** start Data provided **

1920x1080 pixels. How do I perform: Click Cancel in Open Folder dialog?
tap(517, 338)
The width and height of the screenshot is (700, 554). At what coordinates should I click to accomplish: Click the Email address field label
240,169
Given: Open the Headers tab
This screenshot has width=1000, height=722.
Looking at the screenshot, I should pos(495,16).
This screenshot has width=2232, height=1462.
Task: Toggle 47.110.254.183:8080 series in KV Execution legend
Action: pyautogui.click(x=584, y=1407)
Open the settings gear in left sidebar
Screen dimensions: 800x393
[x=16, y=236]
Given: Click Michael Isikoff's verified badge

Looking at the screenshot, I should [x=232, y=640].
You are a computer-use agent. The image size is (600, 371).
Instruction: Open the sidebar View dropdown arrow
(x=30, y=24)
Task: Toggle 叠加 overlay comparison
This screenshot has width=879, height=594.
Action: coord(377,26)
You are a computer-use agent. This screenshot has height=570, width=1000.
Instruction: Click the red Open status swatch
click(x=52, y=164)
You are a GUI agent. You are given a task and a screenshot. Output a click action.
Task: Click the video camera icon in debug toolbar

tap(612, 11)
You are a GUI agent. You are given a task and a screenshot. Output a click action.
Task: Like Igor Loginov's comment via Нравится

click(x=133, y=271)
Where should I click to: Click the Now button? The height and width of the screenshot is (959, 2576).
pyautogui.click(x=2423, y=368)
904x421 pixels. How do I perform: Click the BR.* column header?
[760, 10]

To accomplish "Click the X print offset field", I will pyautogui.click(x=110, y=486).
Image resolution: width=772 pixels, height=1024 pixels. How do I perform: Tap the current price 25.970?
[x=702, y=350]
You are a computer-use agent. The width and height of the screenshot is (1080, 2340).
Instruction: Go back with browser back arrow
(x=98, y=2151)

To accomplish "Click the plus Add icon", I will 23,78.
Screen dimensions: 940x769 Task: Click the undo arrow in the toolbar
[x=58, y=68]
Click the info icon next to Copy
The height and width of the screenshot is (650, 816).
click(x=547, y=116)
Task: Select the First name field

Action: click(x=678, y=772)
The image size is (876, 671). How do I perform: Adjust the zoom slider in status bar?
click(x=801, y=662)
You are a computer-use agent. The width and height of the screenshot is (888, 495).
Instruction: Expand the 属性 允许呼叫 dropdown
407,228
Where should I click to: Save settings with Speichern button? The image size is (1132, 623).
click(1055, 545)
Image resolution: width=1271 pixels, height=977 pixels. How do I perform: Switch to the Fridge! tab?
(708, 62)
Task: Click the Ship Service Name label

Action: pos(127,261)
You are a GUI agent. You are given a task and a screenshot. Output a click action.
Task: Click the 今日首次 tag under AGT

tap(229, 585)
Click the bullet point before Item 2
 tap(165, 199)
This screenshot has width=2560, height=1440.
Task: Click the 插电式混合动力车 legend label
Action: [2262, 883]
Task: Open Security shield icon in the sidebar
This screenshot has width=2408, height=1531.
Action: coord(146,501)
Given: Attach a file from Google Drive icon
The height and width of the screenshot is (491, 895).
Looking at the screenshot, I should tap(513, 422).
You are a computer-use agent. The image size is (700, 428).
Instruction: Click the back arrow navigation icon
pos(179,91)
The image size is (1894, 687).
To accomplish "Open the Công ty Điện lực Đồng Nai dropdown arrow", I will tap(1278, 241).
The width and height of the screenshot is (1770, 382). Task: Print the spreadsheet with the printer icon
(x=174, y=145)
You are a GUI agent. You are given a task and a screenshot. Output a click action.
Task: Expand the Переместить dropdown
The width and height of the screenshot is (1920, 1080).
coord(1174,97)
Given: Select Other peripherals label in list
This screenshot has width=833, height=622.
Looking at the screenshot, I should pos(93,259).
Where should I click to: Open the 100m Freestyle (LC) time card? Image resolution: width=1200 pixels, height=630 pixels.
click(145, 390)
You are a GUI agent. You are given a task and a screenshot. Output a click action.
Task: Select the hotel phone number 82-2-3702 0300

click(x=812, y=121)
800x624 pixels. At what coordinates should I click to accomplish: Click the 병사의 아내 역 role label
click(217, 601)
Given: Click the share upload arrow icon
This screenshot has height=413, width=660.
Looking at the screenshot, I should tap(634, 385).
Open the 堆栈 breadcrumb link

** end Data provided **

Copy out every row above that contains the word "with".

Instruction: Go back with browser back arrow
Where should I click to: Save settings with Speichern button? The image size is (1132, 623).
The width and height of the screenshot is (1770, 382). Task: Print the spreadsheet with the printer icon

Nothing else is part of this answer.